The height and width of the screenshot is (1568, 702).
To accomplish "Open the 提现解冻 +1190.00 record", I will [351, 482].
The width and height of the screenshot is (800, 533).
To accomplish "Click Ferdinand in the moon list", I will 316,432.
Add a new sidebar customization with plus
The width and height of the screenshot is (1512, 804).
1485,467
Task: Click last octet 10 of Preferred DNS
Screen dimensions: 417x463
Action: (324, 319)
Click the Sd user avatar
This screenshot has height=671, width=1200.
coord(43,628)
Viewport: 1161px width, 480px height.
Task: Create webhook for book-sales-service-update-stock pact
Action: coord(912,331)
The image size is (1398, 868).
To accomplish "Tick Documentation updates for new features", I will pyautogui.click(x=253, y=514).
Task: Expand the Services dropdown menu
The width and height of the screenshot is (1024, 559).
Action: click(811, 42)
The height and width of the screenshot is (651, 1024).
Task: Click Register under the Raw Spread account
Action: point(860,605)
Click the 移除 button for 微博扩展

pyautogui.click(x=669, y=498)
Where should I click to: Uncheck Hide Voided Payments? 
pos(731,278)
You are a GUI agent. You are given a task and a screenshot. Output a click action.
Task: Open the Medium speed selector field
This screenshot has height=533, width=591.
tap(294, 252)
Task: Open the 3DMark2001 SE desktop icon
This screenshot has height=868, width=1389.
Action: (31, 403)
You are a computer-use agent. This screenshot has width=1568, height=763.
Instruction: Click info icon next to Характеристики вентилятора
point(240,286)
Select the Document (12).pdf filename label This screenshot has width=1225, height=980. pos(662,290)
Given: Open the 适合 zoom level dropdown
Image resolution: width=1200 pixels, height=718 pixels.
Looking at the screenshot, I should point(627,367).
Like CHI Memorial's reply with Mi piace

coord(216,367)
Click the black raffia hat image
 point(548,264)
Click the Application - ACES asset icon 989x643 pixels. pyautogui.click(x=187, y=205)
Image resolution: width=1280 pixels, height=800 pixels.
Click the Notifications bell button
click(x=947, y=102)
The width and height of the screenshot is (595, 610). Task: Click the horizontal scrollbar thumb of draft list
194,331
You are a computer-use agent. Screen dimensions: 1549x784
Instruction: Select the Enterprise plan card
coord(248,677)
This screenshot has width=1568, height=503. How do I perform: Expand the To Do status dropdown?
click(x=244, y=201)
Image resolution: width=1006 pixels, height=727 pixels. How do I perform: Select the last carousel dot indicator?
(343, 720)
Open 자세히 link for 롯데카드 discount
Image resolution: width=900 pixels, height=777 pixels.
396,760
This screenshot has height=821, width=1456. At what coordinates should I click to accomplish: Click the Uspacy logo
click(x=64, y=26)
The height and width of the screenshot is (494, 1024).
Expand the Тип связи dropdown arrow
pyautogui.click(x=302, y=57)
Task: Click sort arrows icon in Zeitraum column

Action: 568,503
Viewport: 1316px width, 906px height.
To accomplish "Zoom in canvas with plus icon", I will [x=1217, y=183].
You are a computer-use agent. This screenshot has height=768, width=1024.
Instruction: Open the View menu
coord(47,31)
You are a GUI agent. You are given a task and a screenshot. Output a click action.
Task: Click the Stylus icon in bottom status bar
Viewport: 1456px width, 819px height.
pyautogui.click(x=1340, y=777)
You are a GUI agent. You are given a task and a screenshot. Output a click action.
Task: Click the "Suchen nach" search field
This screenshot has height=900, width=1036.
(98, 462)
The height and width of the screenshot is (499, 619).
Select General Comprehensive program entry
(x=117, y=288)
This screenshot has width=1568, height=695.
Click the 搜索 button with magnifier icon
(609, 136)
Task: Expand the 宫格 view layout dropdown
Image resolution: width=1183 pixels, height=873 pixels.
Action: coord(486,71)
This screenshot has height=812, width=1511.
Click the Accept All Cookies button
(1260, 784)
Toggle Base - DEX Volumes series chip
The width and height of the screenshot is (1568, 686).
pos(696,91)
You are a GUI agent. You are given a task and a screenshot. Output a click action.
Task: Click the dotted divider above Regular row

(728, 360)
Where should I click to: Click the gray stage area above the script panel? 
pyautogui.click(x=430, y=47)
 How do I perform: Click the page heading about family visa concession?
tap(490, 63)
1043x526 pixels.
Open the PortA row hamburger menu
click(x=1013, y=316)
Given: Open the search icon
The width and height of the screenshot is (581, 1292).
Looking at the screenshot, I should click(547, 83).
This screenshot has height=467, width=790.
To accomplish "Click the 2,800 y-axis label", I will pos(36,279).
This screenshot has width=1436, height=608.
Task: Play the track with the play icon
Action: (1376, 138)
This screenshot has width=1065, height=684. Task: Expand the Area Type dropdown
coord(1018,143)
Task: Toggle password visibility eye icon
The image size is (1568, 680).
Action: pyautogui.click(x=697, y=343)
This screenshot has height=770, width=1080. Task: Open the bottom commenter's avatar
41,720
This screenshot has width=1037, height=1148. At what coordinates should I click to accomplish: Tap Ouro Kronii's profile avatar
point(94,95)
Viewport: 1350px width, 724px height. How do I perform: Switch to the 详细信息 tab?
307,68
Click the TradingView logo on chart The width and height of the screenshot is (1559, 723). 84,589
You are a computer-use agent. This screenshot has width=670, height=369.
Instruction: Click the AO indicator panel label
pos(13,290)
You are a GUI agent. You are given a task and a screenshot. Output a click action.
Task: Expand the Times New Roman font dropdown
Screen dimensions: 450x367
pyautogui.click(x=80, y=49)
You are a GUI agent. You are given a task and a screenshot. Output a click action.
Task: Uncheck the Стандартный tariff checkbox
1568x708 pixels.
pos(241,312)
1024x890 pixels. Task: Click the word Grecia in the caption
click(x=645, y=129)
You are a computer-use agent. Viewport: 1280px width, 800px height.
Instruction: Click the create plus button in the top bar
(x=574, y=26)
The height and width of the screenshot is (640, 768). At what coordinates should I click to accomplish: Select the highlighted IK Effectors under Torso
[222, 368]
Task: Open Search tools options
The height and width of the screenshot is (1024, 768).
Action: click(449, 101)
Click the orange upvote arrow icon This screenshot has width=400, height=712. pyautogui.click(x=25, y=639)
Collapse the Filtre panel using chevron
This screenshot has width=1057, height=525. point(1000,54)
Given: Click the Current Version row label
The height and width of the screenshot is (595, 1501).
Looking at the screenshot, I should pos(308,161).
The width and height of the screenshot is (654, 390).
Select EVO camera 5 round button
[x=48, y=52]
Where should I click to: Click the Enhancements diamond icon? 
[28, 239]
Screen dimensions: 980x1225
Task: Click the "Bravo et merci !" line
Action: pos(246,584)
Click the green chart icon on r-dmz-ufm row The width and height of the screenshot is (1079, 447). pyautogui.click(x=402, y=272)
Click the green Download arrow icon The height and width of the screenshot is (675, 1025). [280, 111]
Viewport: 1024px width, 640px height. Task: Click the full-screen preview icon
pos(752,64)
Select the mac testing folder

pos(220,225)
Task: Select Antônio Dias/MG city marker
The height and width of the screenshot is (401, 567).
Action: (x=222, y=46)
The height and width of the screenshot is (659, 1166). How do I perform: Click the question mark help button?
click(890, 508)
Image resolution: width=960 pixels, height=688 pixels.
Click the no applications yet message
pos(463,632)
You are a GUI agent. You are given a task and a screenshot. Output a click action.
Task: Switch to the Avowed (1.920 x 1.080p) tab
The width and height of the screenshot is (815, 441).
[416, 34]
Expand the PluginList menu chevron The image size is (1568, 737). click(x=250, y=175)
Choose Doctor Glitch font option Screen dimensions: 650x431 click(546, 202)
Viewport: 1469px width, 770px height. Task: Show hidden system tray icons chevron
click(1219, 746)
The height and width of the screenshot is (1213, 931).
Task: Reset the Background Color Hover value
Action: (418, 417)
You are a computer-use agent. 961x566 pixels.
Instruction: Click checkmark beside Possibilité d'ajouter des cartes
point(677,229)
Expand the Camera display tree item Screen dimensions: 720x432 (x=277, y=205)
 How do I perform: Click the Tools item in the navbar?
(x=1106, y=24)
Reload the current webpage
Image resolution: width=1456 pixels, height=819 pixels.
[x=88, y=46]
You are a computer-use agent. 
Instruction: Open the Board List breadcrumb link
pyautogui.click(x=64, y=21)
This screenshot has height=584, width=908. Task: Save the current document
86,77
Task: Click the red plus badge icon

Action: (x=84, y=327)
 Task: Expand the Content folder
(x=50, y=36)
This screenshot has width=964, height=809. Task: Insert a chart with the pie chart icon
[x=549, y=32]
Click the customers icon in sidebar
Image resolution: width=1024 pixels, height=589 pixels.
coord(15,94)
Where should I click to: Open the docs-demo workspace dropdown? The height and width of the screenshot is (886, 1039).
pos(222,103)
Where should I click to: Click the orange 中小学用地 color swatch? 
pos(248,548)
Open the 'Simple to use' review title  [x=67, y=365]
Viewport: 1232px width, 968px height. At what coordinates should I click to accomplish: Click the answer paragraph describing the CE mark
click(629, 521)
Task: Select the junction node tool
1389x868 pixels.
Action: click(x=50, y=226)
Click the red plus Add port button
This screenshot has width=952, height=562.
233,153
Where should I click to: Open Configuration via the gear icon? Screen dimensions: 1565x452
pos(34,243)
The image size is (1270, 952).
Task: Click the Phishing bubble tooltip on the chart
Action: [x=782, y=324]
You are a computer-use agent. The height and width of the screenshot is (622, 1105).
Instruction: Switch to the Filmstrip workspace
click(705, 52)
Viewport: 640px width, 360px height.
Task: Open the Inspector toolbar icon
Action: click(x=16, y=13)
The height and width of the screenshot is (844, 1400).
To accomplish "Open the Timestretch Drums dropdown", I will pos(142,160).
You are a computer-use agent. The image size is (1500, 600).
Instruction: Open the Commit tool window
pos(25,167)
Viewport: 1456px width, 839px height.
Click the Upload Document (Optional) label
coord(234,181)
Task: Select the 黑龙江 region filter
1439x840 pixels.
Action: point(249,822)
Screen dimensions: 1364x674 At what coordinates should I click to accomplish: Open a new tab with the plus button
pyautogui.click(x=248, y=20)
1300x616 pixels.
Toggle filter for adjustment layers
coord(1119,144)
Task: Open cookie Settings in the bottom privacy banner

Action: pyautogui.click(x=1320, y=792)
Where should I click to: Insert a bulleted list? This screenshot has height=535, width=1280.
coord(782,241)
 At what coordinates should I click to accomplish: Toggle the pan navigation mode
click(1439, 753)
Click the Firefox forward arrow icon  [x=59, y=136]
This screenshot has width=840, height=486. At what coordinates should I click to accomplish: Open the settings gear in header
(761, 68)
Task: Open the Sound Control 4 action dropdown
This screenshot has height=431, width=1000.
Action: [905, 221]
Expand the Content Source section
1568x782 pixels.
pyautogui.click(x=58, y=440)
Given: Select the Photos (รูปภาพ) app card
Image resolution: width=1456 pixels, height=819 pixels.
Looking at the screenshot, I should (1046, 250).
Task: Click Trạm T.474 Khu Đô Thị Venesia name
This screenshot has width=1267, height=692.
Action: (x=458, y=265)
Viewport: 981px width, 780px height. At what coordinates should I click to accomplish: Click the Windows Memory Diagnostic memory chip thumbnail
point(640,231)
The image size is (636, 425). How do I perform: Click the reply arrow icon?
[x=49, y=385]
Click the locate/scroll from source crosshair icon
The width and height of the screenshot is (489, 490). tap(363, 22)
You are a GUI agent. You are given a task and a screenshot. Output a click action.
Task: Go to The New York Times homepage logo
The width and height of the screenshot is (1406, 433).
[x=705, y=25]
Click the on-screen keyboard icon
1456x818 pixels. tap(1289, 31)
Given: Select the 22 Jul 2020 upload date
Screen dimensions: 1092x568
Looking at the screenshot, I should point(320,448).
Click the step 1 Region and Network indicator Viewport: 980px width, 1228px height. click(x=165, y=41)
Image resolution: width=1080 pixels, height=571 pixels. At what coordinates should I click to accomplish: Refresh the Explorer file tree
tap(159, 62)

+--

Reproduce the records verbatim from the line with "Click the black raffia hat image" up to and including the line with "click(x=947, y=102)".

Click the black raffia hat image
 point(548,264)
Click the Application - ACES asset icon 989x643 pixels. pyautogui.click(x=187, y=205)
Image resolution: width=1280 pixels, height=800 pixels.
Click the Notifications bell button
click(x=947, y=102)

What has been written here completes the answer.